→ Work order:
Exact copy, pictures excluded: set down only the lines from the one with "Click the Media library icon in sidebar" through the end of the entries, keeping both end lines.

*** Block opens ***

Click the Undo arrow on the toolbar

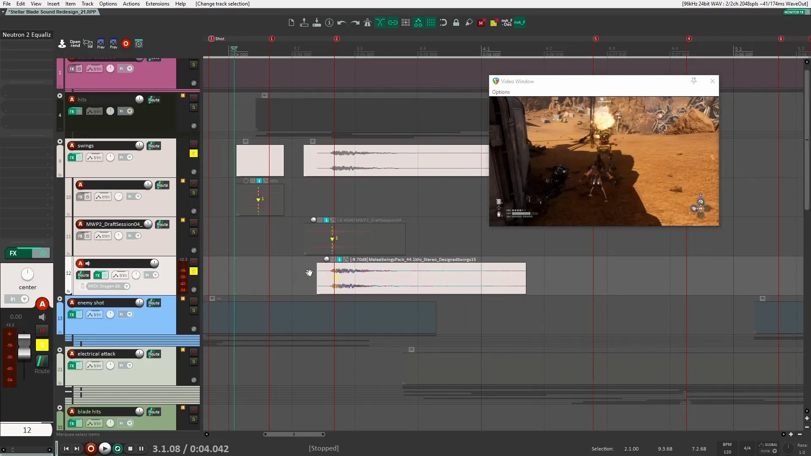(x=341, y=22)
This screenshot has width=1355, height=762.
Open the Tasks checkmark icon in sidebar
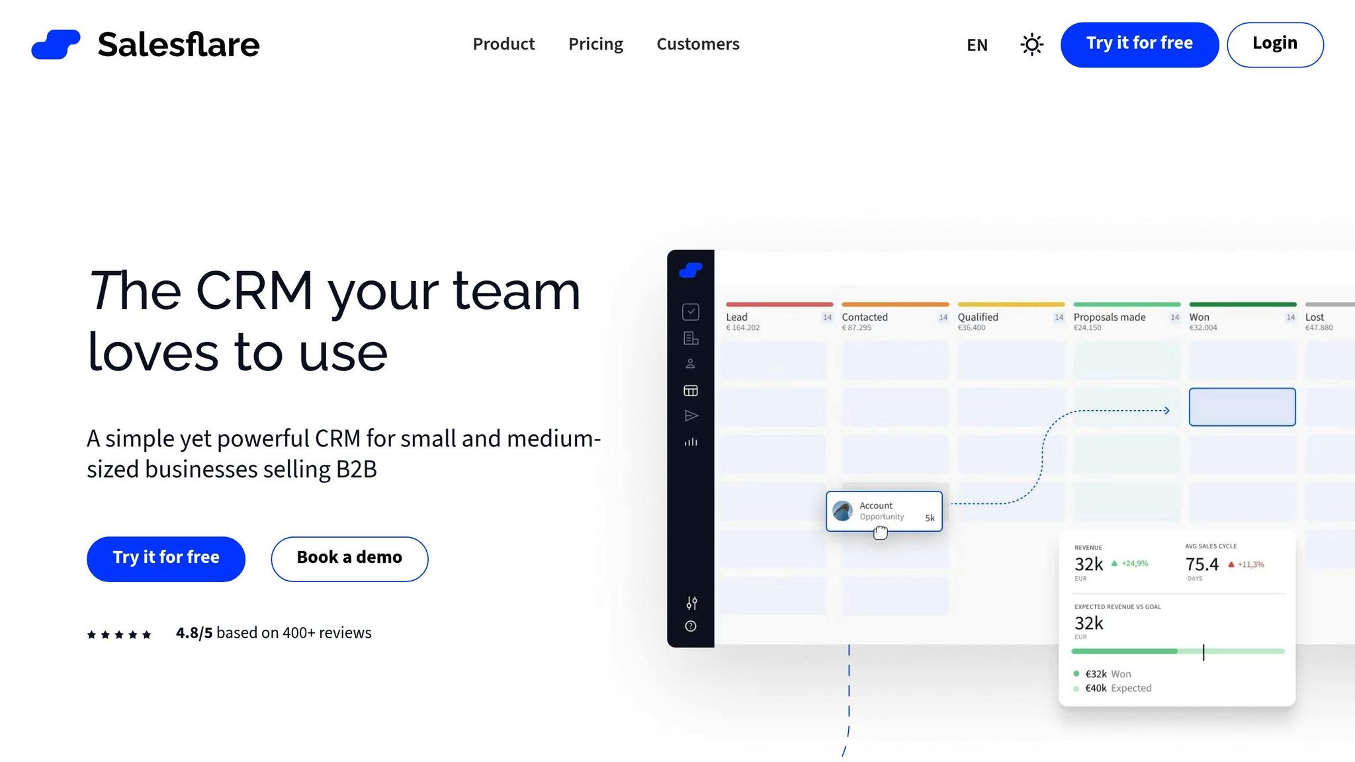[x=691, y=311]
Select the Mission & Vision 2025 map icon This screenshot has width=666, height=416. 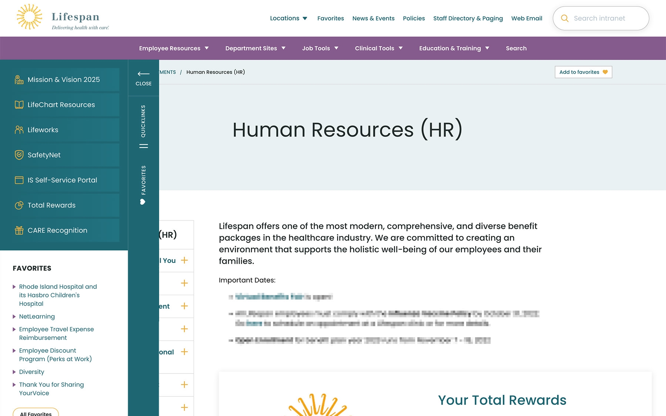19,80
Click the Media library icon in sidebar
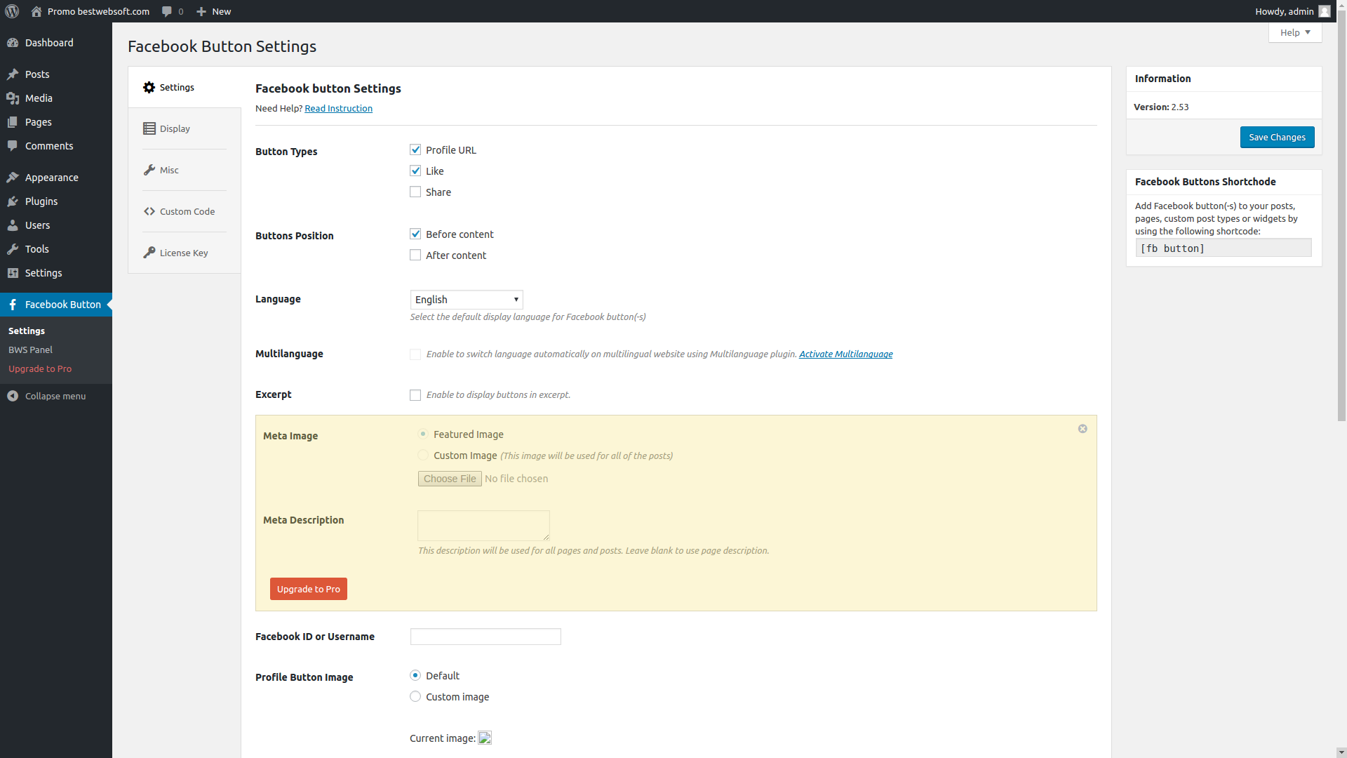Screen dimensions: 1347x758 13,98
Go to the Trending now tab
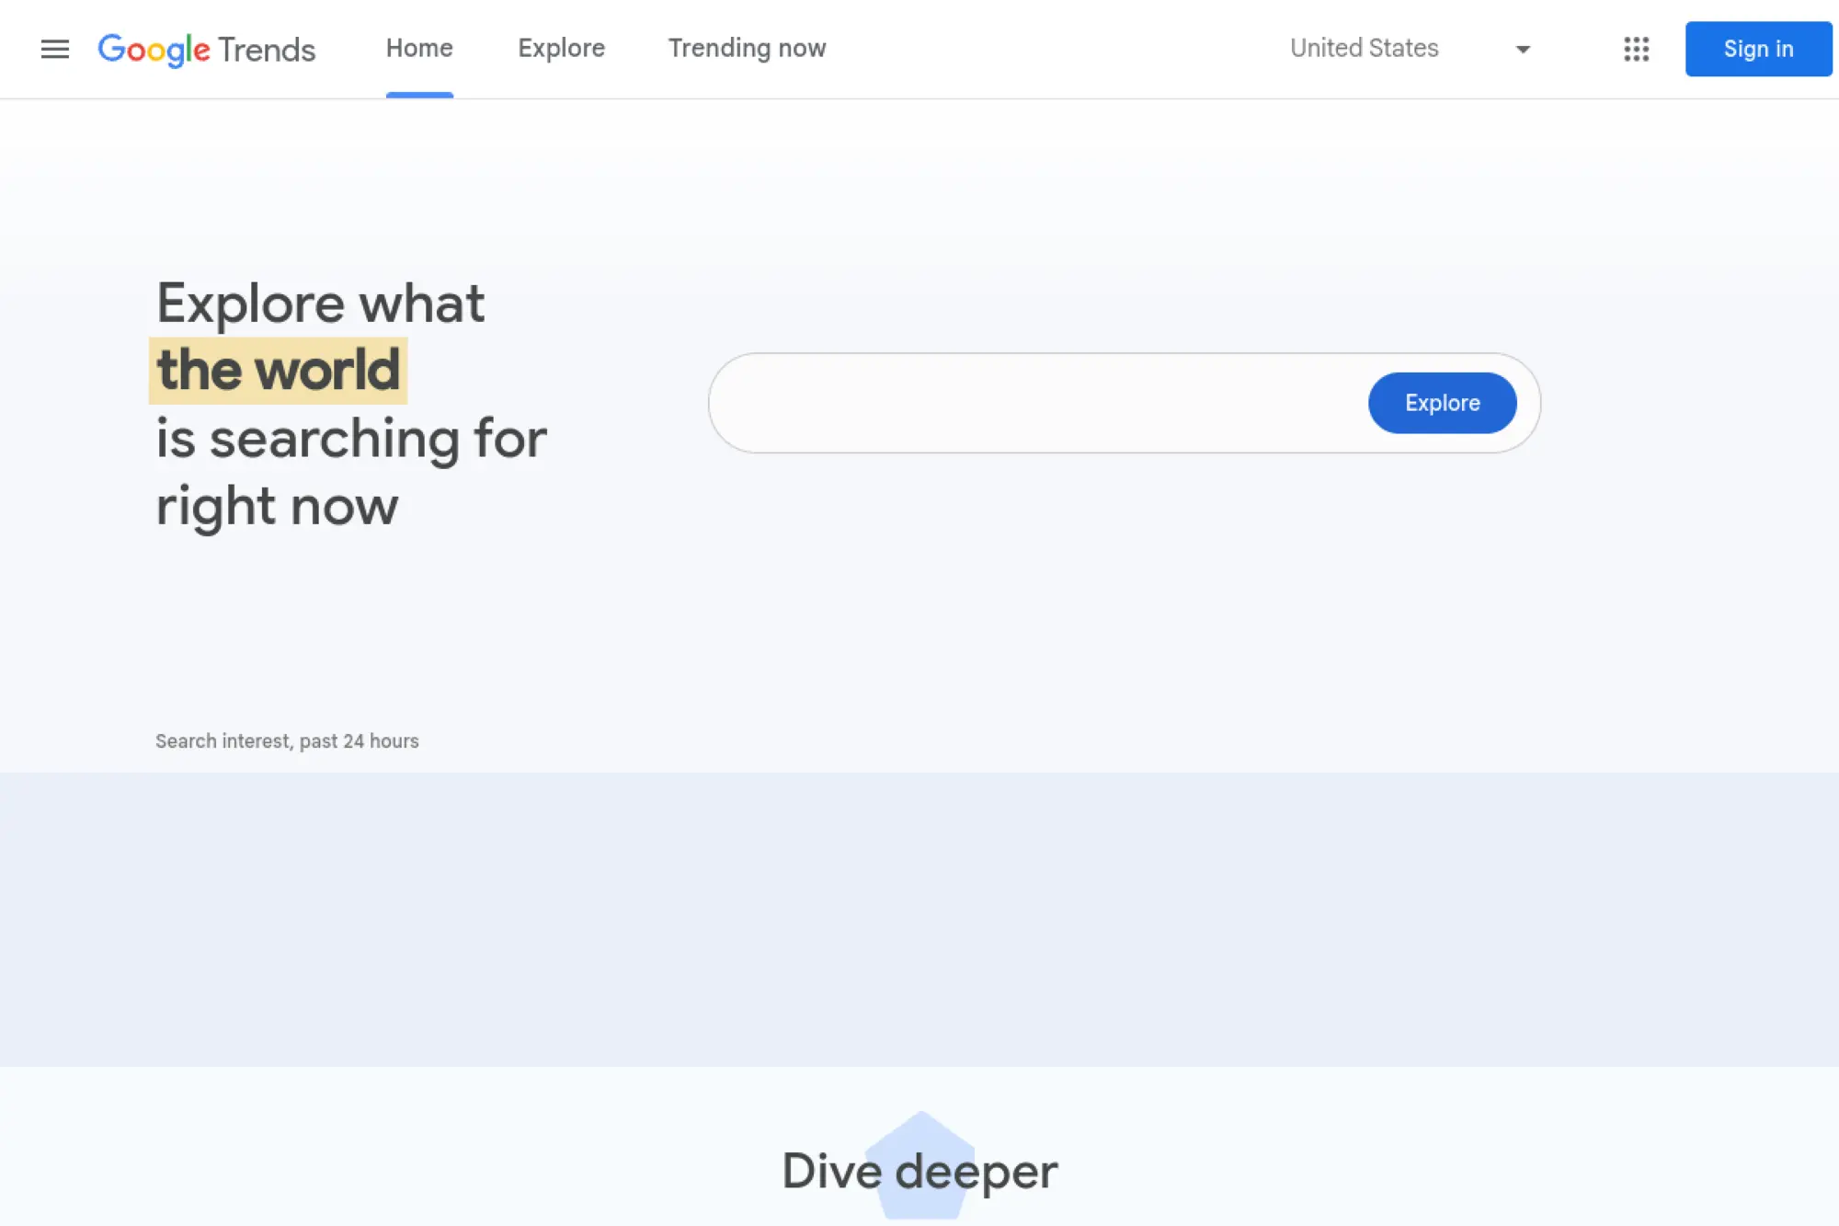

*** Block closes ***

→ Response box:
Click the Media library icon in sidebar
Screen dimensions: 1347x758 13,98
Go to the Trending now tab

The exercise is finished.